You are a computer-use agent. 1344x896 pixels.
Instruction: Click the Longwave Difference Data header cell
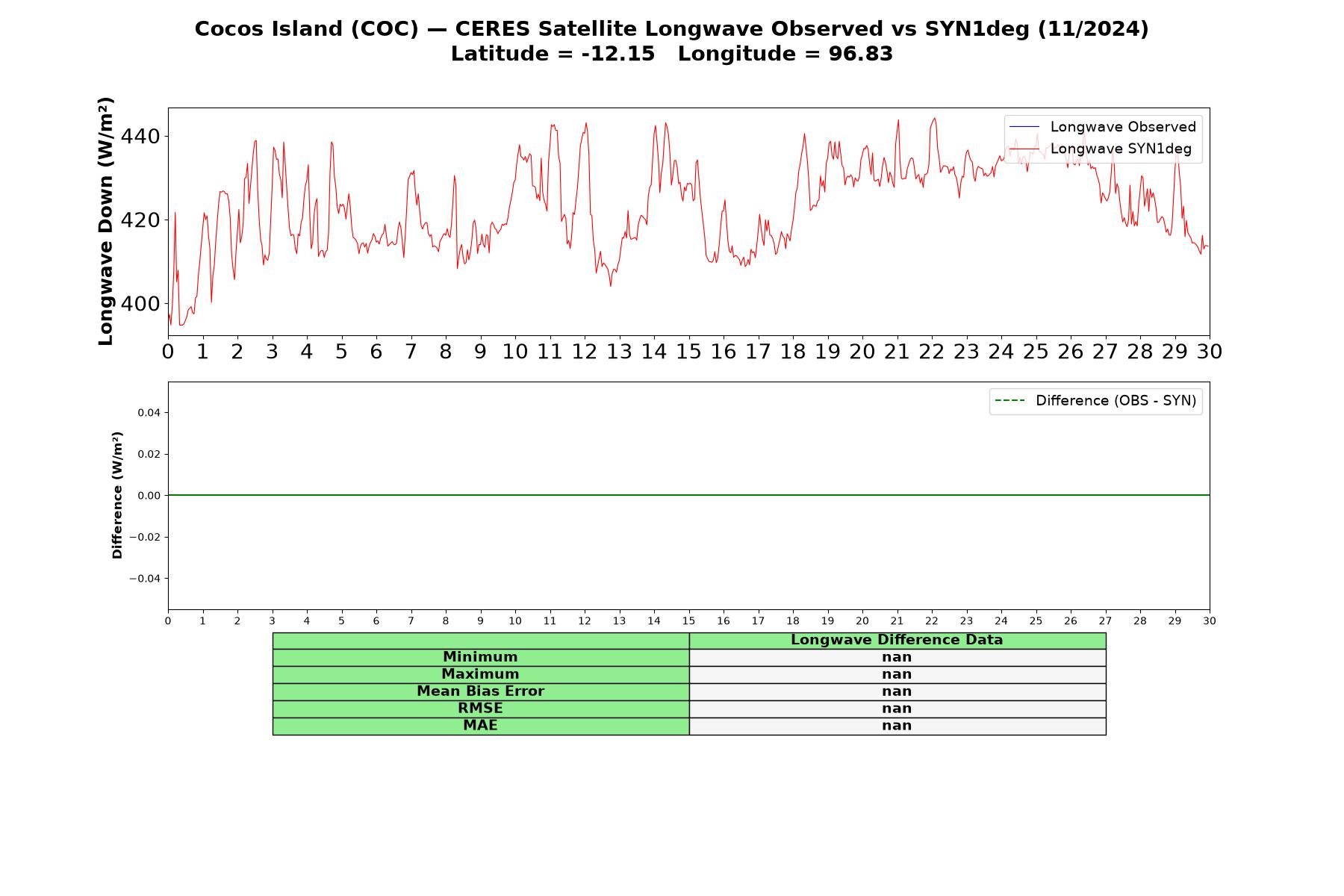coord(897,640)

####

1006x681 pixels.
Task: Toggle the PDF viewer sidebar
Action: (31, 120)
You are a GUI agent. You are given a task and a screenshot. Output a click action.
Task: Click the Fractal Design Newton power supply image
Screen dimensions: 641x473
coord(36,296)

####

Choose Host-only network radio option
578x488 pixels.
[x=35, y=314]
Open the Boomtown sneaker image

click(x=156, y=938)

####

Please copy each line of the entries in which the word "agent" shows up.

You are a computer-use agent. 1344x896 pixels.
You are a GUI agent. You are given a task and a screenshot. Output a click action.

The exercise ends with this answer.